Prostration… Dom Norbert lit quelques versets de l’Evangile. La petite heure de Prime s’enveloppe dans les volutes d’autres psalmodies, puis les messes individuelles emplissent la nef de sonneries et de rumeurs. Et un à un, les Pères se retirent par la porte du cloître gothique, tandis que grandit dans une paix rayonnante l’allégresse multicolore de l’église.

 

II.

L’un d’eux.

Dom Maxence Marvillac. L’un de ces univers, un de ces centres de cercles infinis où prière et amour s’épanouissent pour toucher partout l’absolu. Trente-cinq ans : front haut plein de noblesse, regard qu’éteint une volonté forte, pâleur, assurance et calme.

Dom Maxence a regagné sa cellule. Il ouvre la fenêtre ogivale sur la vallée que domine l’abbaye. La nuit vaincue par le glaive du soleil y laisse traîner sa chevelure, d’où monte cet âcre parfum. La nature paresseuse s’étire et frissonne. Quelle douceur que celle de ce matin ! Dom Maxence respire profondément et reste pensif…

Ses yeux parcourent l’éternel et simple paysage, les routes, la rivière zélée, quelques maisons d’un village reculé, le bosquet qui distille encore du mystère nocturne. En se penchant un peu, il découvre les deux flèches du monastère, déjà toutes légères de clarté. Leur placide orgueil règne sur cette région agricole qu’entourent des hauteurs boisées.

Et le regard du moine s’arrête avec insistance sur ces hauteurs. Benedictus montes amabat, Benoît aimait les montagnes ; il se rappelle en souriant cette phrase qu’on dirait extraite d’un thème de sixième et qu’il avait entendue lors de sa première visite à Aubemont. Sept années, déjà, depuis lors. Les montagnes ! Souvenirs : désemparé, il apportait à l’abbaye son cœur brisé aux duretés d’une épreuve trop forte ; c’est dom François qui l’avait accueilli, le Père hôtelier, ce vieillard si bon avec qui il vit maintenant ; après une première visite à l’église – il faut d’abord saluer le Maître de la maison – dom François lui avait montré le cloître, la bibliothèque, les dépendances ; et sa douleur s’était allégée dans l’ombre de ces murs, dans l’ordre de ces jardins, tandis que son guide lui expliquait le pays, les chemins, et pourquoi les abbayes bénédictines étaient toujours bâties en pays de montagnes : Benedictas montes amabat

Cloches ! Leur tumulte se déchaîne encore : obsédantes, à coups innombrables, elles cloueront toute cette journée, comme tant d’autres, à la roue lente du temps. Cloches ! Leurs trésors se brisent au plus haut des cieux en millions d’aumônes et il n’est chaumière, âme ou fleurette qui n’en soit comblée. Car c’est l’Angelus diaphane qui danse dans l’air, après quoi, posément, mezzo-forte, sept heures sonnent.

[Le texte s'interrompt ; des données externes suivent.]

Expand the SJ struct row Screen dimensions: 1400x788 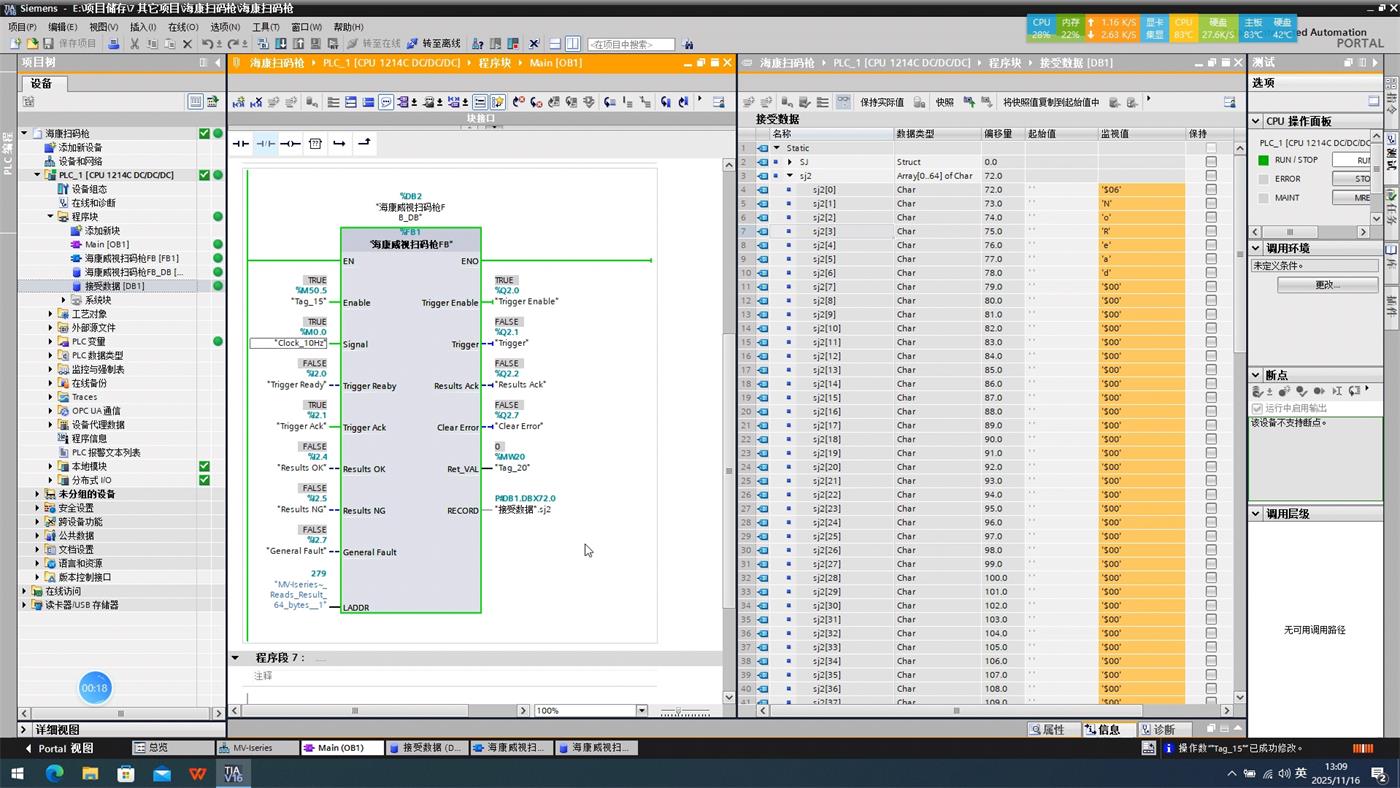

Sept heures. Assez de rêverie. Dom Maxence quitte la fenêtre. Finies, les images à fleur de l’eau, la joie cursive des réminiscences. Rudesse. Il reprend sa vie en bois blanc. Toutes les serrures de son calme bien verrouillées, il revient aux angles droits de sa cellule. Le silence est haut comme un édifice. La table : le feuillet vierge comme l’avenir. Reprendre, pierre à pierre, le long travail d’érudition sur les formes musicales au Moyen Âge : chaque moine choisit, selon ses goûts, la tâche dont les portiques et les dômes abriteront, des années durant, la démarche de son esprit.

Le front s’est penché. L’étude est reprise, dans la paix fraîche qui entre par la fenêtre ouverte. Mais quelques coups à la porte : c’est frère Timothée, une enveloppe à la main.

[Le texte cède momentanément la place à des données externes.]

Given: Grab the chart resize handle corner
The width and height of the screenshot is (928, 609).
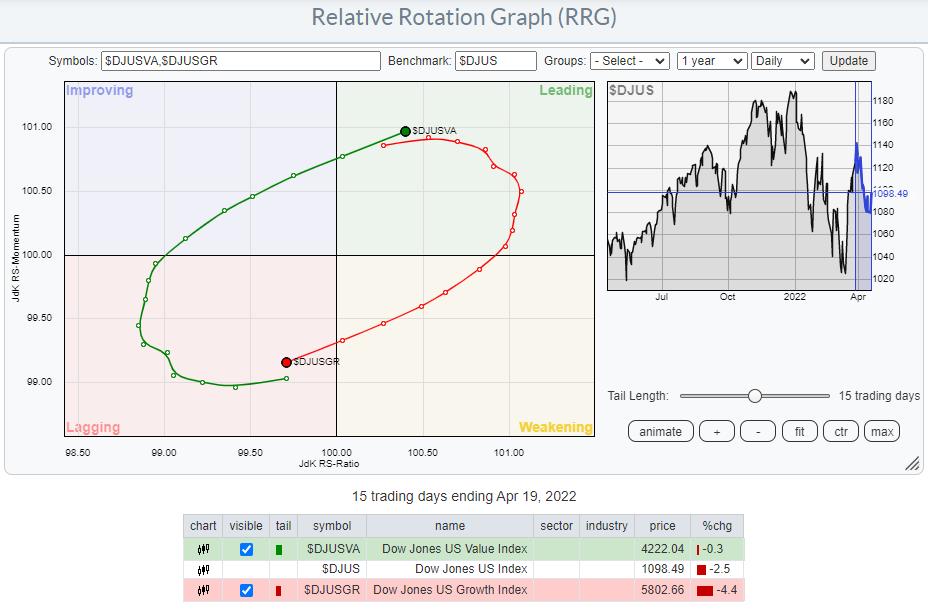Looking at the screenshot, I should pyautogui.click(x=911, y=464).
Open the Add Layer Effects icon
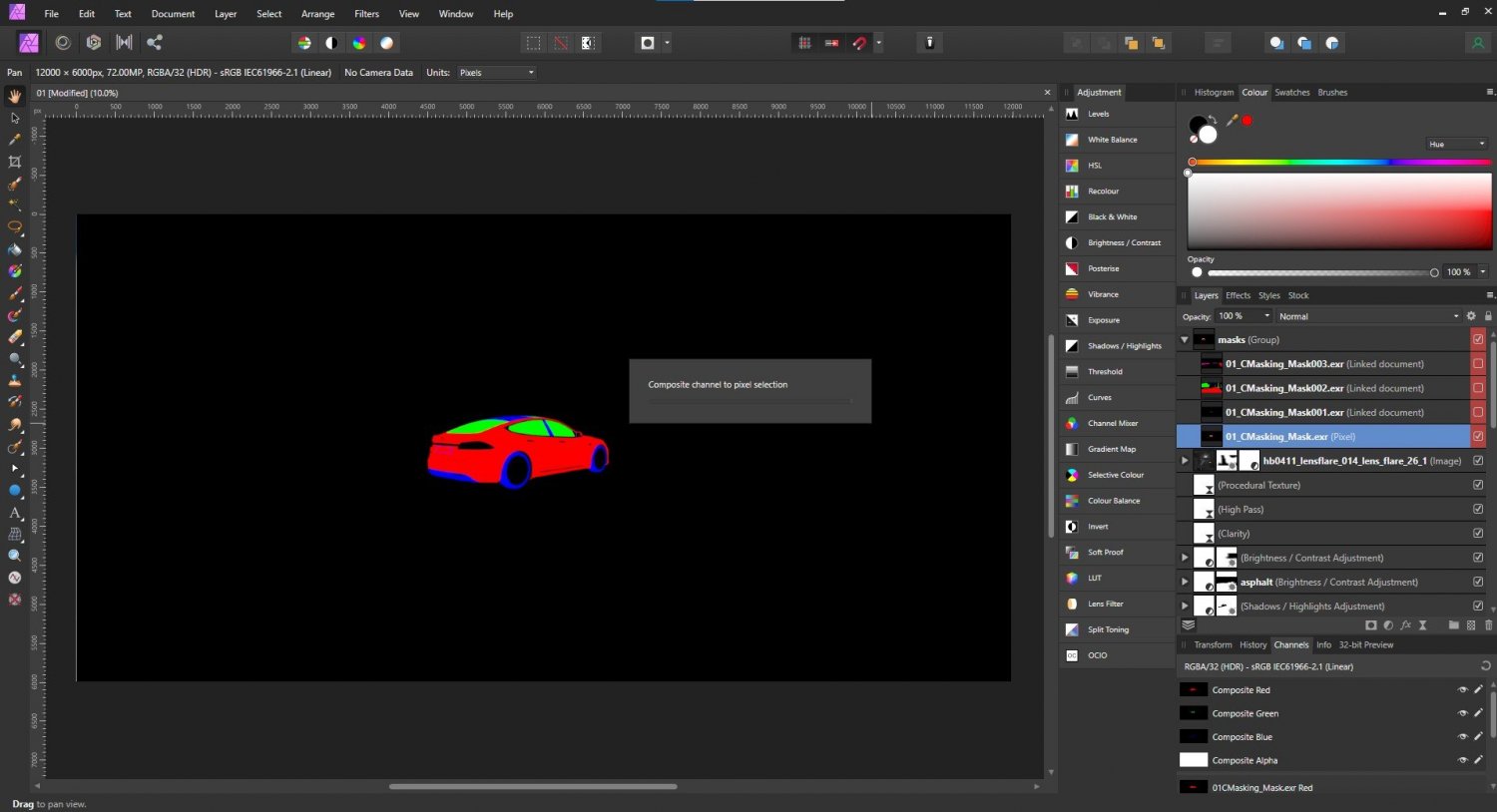 point(1405,625)
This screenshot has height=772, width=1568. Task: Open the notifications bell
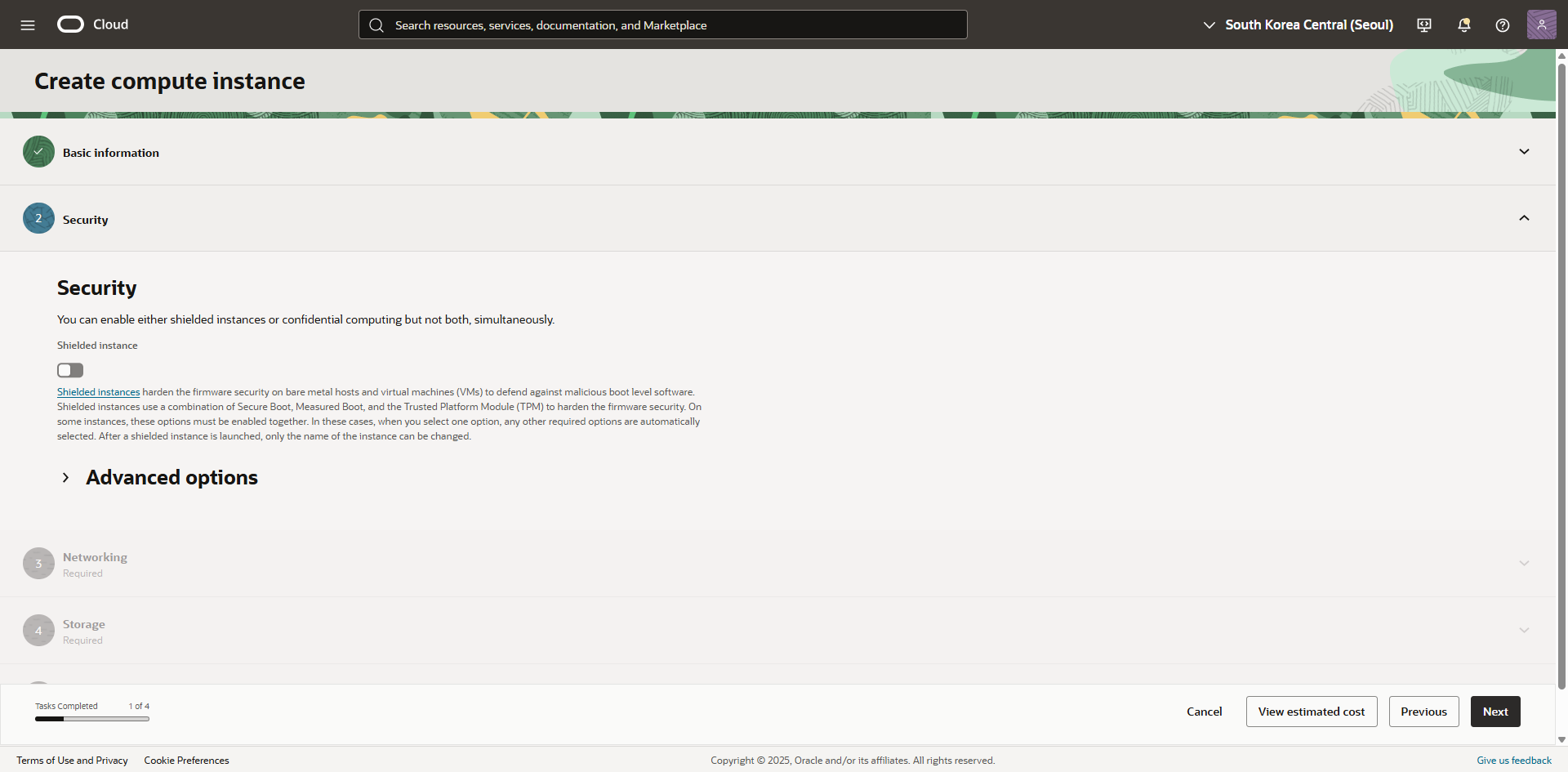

Mouvement de surprise du Révérend Père. Ces fratres barbati, au dévouement si doux et si entêté, on ne les voit guère à cette heure matinale dans les couloirs de l’étage. Rapidement, dom Maxence ouvre le pli que lui remet le Frère, qui s’incline sans un mot et disparaît.

 

PAX

Dom Maxence Marvillac est convoqué après la Messe conventuelle pour une communication urgente,

Dom NORBERT.

 

D’un bond son étonnement va jusqu’à l’angoisse. Ce billet, qui serait bien insignifiant dans le siècle, ébranle comme un tocsin l’existence du moine. Pour la première fois depuis sept ans, pour la première fois depuis tant et tant de jours, voici un jour marqué d’un événement. Cet événement doit être grave. La tranquillité de dom Maxence s’est écroulée à la violence de la secousse ; tout son horizon change d’aspect et voilà que ce tremblement d’âme va faire surgir, des bas-fonds de sa conscience, une lave qui brûlera tout : le passé.